==== Исходный отрывок

Можно ли думать, что расстрелы в
административном порядке могут лучше нормировать цены, чем гильотина?
В сообщении официальной газеты приведены
только четыре имени расстрелянных 30 мая, тогда как определенно говорилось о
пяти. Из этого встревоженное население делает заключение, что список неполон.
Называют еще другие имена... Между тем, если есть что-нибудь, где гласность
всего важнее, то это именно в вопросах человеческой жизни. Здесь каждый шаг
должен быть освещен. Все имеют право знать, кто лишен жизни, если уж это
признано необходимым, за что именно, по чьему приговору. Это самое меньшее, что
можно требовать от власти. Теперь население живет под давлением кошмара.
Говорят, будто только часть [казненных] приводится в списке. Доходят до
чудовищных слухов, будто даже прежняя процедура еще упрощается до невозможного
отсутствия всяких форм, говорят, что теперь можно обходиться даже без допроса
подсудимого. Думаю, что это только испуганный бред... Но как выбить из головы
населения мысль, что теперь бредит порой и сама действительность?..
Мне горько думать, что и вы, Анатолий
Васильевич, вместо призыва к отрезвлению, напоминания о справедливости,
бережного отношения к человеческой жизни, которая стала теперь так дешева, в
своей речи высказали как будто солидарность с этими «административными
расстрелами». В передаче местных газет это звучит именно так. От души желаю,
чтобы в вашем сердце зазвучали опять отголоски настроения, которое когда-то роднило
нас в главных вопросах, когда мы оба считали, что движение к социализму должно
опираться на лучшие стороны человеческой природы, предполагая мужество в прямой
борьбе и человечность даже к противникам. Пусть зверство и слепая
несправедливость остаются целиком на долю прошлого, отжившего, не проникая в
будущее...

========

> **Требования к упражнению**:
a) Перепишите из отрывка текст без изменений, начиная со слов «Называют еще другие» и заканчивая словами «и сама действительность?..» включительно.
b) Пожалуйста, кратко перескажите абзац отрывка, начинающийся словами «Мне горько думать», сохранив его главные факты.
c) Сколько имён расстрелянных 30 мая привела официальная газета, согласно отрывку?

==== Выдержки из данных

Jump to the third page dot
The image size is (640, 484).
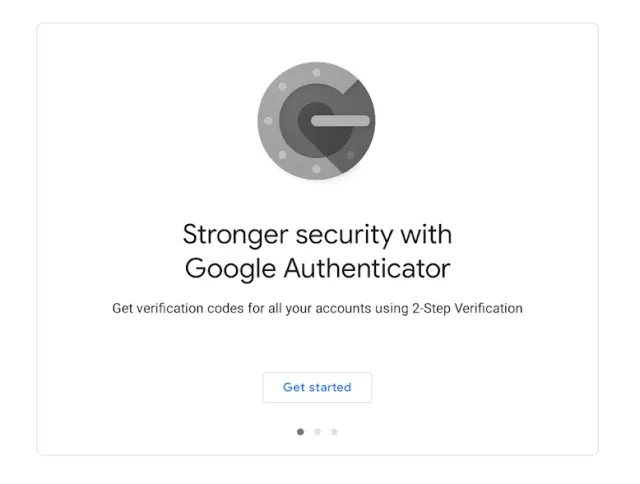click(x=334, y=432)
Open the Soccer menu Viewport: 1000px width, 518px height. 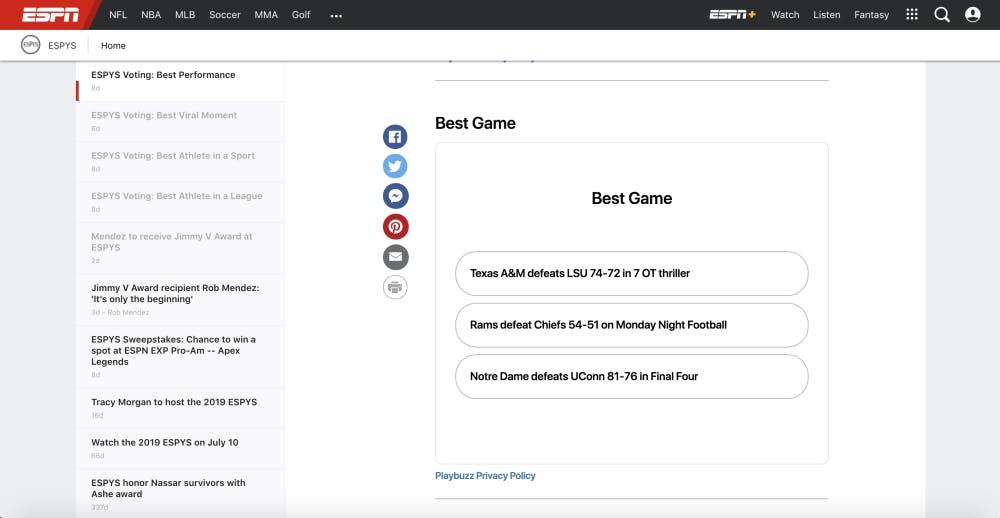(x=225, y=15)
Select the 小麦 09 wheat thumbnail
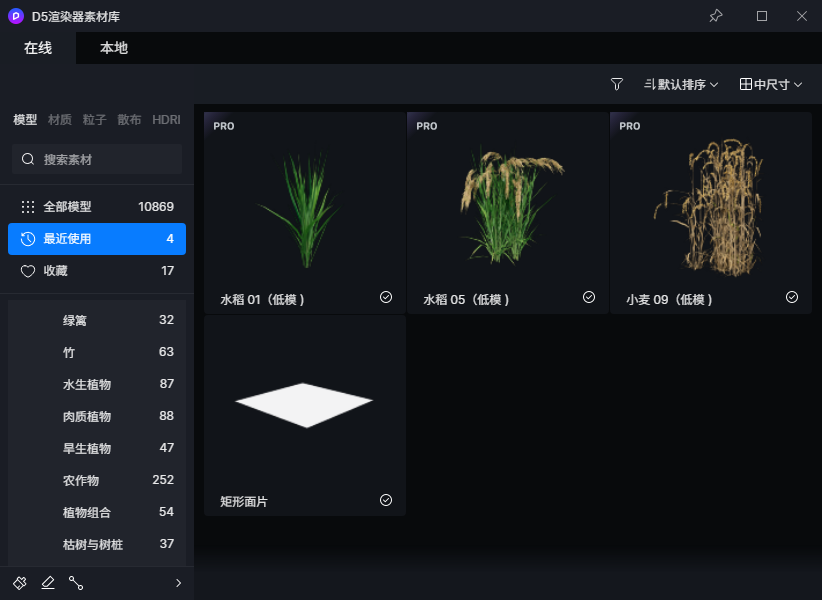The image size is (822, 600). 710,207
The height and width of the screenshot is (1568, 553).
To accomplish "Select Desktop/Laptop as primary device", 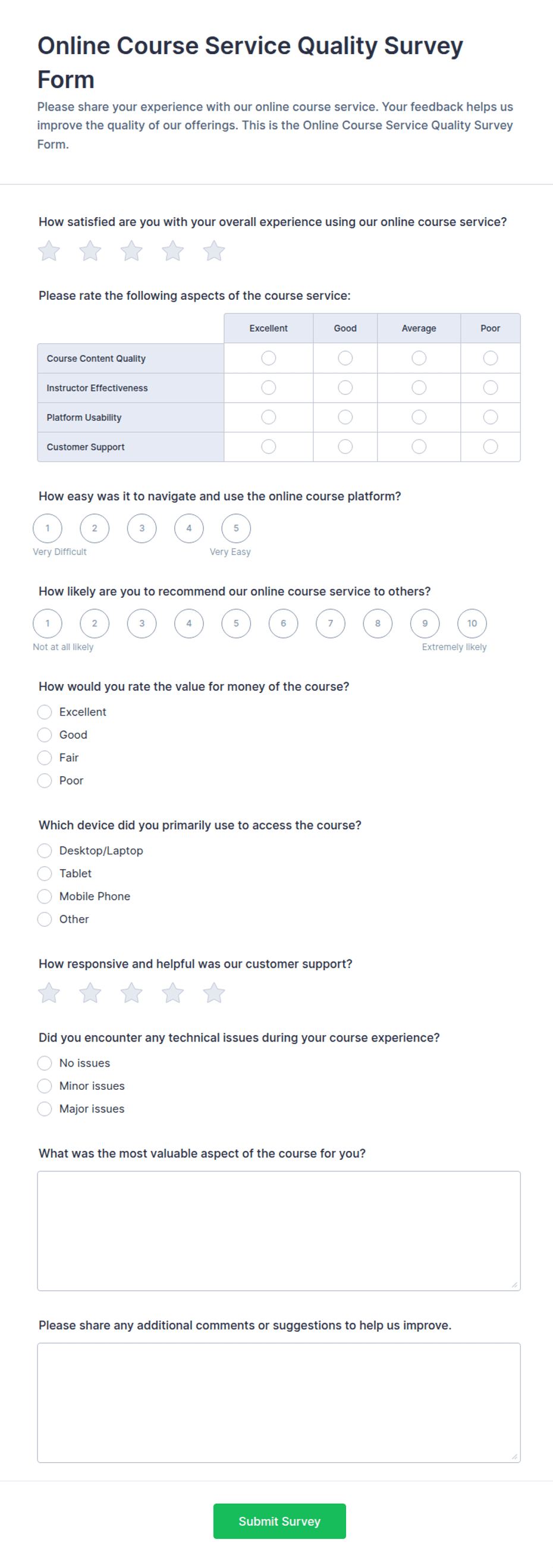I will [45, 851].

========
==== Выдержки из данных

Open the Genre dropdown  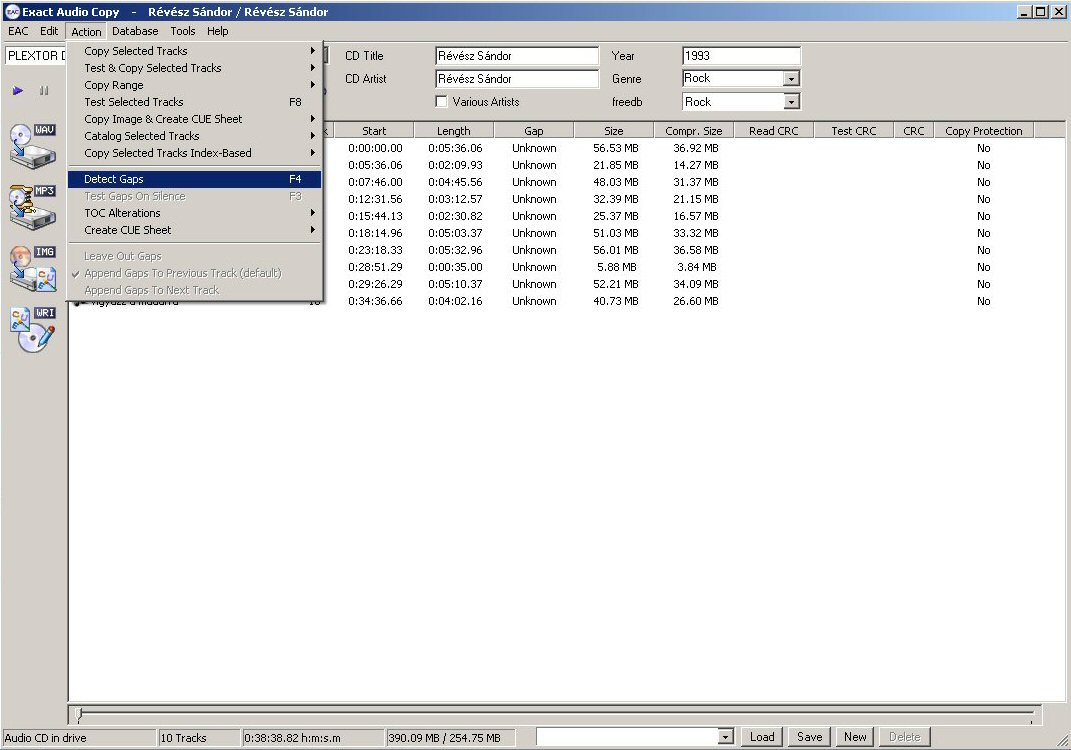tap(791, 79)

========

> **Ответы**:
a)
Называют еще другие имена... Между тем, если есть что-нибудь, где гласность
всего важнее, то это именно в вопросах человеческой жизни. Здесь каждый шаг
должен быть освещен. Все имеют право знать, кто лишен жизни, если уж это
признано необходимым, за что именно, по чьему приговору. Это самое меньшее, что
можно требовать от власти. Теперь население живет под давлением кошмара.
Говорят, будто только часть [казненных] приводится в списке. Доходят до
чудовищных слухов, будто даже прежняя процедура еще упрощается до невозможного
отсутствия всяких форм, говорят, что теперь можно обходиться даже без допроса
подсудимого. Думаю, что это только испуганный бред... Но как выбить из головы
населения мысль, что теперь бредит порой и сама действительность?..

b) Автору горько, что Анатолий Васильевич, судя по передаче местных газет, в своей речи как будто выразил солидарность с «административными расстрелами». Он не призвал к отрезвлению, не напомнил о справедливости и о бережном отношении к человеческой жизни. Автор желает, чтобы в нём вновь ожило прежнее настроение, которое роднило их в главном. Тогда оба считали, что движение к социализму должно опираться на лучшие стороны человеческой природы: мужество в прямой борьбе и человечность даже к противникам. Зверство и слепая несправедливость, по мысли автора, должны остаться в прошлом и не проникать в будущее.

c) Четыре имени, хотя определённо говорилось о пяти.